▶ _Okuma Metni_:
Bunlarda da amaç AKP ve Erdoğan’la mücadele miydi, yoksa önlerindeki tüm engellerin birer birer ortadan kaldırılıp Türkiye’nin istenilen kalıba sokulması mıydı?!

Merhum Deniz Baykal’ın tasfiyesine gelince; emperyalizmin onunla derdinin, örneğin 1 Mart tezkeresine, Kıbrıs’ı teslim alacak Annan Planı’na, Suriye sınırında mayınların temizlenmesine karşı çıkması olduğunu cümle alem bilmiyor mu?

Seçim sürecinde Muharrem İnce’yle ilgili kaset komplosu gündeme geldiğinde ona sahip çıkıp, “Devlet olarak yapılabilecek neyse her türlü yardıma hazır olduğunu” söyleyen Erdoğan, Deniz Baykal kasedi için meydanlarda, “Bu özel değil, genel genel” diye haykırmadı mı? Yani, şimdi “AKP’nin kaybetmesi” için yapıldığı öne sürülen bu operasyonu o zaman sahiplenip memnuniyet duymadı mı?

Yine “Kılıçdaroğlu’ndan ve CHP’nin bu halinden ziyadesiyle memnun” olan, Erdoğan değil miydi?

Pusulasız CHP

Doğru; maalesef CHP Kılıçdaroğlu döneminde çok değişti, değiştirildi. Hem de ne değişim!..

Antiemperyalist CHP’de NATO’cular, Amerikancılar ön plana çıkarıldı

Atatürk’ün, “Kıbrıs’a dikkat ediniz. Bu ada bizim için önemlidir.” sözü unutulup, “Kıbrıs Kıbrıslılara bırakılmalıdır.” diyenler geldi…

Türk Milleti kavramını ortadan kaldırmanın önemli adımlarından birisi olan ana dilde eğitim savunulmaya başlandı

12 Eylül darbesinden sonra ülkemizin siyasi ve ekonomik temellerine dinamitleri yerleştiren Özal rehber seçildi

Bizzat Genel Başkan, “Son 10 yılda siyasal partiler arasında en büyük değişimi yaşayan parti CHP’dir.”, “Şimdi CHP gerçek anlamda halkın partisidir.” sözleriyle eski CHP’yi kötüledi. CHP bu zamana kadar kimin partisi idiydi ki?..

Veri Satırları:
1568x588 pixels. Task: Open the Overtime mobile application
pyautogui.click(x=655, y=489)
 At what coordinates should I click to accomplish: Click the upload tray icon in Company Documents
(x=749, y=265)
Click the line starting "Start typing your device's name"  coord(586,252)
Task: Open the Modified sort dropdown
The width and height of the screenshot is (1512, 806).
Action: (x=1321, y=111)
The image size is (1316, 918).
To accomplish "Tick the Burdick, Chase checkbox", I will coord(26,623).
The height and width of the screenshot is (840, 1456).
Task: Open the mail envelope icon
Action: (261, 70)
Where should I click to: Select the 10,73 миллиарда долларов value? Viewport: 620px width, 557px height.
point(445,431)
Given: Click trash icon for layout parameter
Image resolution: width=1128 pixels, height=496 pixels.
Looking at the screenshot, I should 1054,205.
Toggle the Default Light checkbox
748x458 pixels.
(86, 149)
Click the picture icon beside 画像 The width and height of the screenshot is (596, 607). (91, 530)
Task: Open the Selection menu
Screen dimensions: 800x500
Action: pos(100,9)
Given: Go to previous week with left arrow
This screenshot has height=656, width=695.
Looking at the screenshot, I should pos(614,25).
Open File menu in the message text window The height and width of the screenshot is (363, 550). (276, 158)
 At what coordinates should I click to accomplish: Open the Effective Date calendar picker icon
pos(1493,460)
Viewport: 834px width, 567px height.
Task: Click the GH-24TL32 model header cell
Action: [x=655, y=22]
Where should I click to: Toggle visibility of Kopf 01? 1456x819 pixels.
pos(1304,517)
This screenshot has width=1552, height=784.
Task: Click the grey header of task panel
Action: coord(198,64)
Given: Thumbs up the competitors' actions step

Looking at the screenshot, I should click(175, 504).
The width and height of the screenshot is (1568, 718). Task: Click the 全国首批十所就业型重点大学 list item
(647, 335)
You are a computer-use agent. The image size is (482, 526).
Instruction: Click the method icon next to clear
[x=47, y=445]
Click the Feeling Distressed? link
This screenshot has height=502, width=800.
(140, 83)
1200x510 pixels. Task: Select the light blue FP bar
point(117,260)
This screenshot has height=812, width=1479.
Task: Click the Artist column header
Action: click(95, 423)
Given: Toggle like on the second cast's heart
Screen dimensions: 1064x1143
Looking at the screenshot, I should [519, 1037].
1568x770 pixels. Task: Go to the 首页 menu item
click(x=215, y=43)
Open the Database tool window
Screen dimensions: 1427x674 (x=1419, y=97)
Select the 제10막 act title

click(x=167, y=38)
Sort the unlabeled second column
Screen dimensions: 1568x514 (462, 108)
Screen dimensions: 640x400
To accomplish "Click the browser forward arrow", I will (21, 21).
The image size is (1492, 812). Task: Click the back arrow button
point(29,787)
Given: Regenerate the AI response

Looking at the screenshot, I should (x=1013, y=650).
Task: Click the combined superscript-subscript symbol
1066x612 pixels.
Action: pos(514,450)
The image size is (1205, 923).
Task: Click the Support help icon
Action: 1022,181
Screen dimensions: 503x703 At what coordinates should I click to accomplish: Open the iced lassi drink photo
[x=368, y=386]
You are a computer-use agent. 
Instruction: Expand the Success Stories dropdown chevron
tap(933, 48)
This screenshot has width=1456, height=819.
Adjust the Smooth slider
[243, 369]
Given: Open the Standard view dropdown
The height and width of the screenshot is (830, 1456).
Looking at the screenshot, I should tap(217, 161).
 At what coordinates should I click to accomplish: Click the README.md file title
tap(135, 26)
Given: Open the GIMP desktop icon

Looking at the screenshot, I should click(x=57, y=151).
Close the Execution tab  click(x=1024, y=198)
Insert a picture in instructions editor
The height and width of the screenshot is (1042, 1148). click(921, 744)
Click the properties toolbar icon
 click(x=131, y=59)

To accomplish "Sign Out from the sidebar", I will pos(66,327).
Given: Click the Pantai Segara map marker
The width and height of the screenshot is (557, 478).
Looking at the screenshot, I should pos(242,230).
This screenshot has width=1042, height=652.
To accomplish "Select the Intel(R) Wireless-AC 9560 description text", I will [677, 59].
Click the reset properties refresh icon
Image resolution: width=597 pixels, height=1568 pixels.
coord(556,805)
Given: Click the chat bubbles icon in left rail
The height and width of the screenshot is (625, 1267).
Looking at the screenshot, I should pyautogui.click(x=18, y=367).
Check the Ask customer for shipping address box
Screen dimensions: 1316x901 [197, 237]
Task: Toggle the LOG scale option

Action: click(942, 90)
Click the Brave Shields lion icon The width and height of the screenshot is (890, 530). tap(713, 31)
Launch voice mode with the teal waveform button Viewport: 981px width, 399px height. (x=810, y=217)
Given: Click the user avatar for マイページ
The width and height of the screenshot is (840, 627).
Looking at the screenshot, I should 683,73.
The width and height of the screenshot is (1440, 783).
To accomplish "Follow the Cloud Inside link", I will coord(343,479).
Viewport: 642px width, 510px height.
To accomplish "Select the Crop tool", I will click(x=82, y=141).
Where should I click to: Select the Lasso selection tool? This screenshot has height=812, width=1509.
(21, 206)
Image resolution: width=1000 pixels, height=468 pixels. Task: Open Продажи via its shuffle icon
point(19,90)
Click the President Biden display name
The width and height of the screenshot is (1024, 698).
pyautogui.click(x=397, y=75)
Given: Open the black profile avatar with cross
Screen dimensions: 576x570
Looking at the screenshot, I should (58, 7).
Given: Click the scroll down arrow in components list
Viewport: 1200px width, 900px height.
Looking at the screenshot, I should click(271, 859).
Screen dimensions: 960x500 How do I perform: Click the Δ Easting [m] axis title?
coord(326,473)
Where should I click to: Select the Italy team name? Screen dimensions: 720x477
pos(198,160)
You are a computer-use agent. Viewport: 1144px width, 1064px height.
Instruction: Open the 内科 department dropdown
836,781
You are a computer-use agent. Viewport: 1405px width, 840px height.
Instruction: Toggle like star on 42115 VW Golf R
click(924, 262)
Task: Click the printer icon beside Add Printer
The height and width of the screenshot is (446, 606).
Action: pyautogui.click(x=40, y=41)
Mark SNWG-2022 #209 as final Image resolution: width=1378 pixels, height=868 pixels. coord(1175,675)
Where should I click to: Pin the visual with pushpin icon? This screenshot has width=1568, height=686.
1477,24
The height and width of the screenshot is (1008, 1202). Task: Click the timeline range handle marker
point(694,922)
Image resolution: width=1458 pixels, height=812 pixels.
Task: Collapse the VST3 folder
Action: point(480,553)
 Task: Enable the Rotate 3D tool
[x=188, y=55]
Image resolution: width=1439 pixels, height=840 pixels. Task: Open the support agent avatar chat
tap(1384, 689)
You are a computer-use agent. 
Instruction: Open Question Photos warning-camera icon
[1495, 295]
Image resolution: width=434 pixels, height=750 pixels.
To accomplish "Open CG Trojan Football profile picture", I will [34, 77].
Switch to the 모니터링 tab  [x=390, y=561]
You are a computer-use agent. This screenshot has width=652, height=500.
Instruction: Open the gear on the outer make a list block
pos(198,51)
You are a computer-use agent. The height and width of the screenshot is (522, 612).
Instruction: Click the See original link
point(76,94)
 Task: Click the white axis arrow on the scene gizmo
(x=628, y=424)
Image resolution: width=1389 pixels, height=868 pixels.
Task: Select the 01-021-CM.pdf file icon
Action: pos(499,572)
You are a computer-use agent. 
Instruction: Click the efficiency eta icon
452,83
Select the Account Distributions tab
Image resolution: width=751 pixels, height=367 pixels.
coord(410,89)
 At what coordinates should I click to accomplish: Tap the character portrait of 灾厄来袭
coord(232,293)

▶ _Görevler_:
[a] Okuma metnine göre, 12 Eylül darbesinden sonra ülkenin siyasi ve ekonomik temellerine dinamitleri yerleştirdiği belirtilen ve rehber seçilen kişi kimdir?
[b] Okuma metninin "Antiemperyalist CHP’de NATO’cular, Amerikancılar" sözleriyle başlayıp "partisi idiydi ki?.." sözleriyle biten kısmını aynen yazınız.

▶ _Görev Yanıtları_:
[a] Özal.

[b]
Antiemperyalist CHP’de NATO’cular, Amerikancılar ön plana çıkarıldı

Atatürk’ün, “Kıbrıs’a dikkat ediniz. Bu ada bizim için önemlidir.” sözü unutulup, “Kıbrıs Kıbrıslılara bırakılmalıdır.” diyenler geldi…

Türk Milleti kavramını ortadan kaldırmanın önemli adımlarından birisi olan ana dilde eğitim savunulmaya başlandı

12 Eylül darbesinden sonra ülkemizin siyasi ve ekonomik temellerine dinamitleri yerleştiren Özal rehber seçildi

Bizzat Genel Başkan, “Son 10 yılda siyasal partiler arasında en büyük değişimi yaşayan parti CHP’dir.”, “Şimdi CHP gerçek anlamda halkın partisidir.” sözleriyle eski CHP’yi kötüledi. CHP bu zamana kadar kimin partisi idiydi ki?..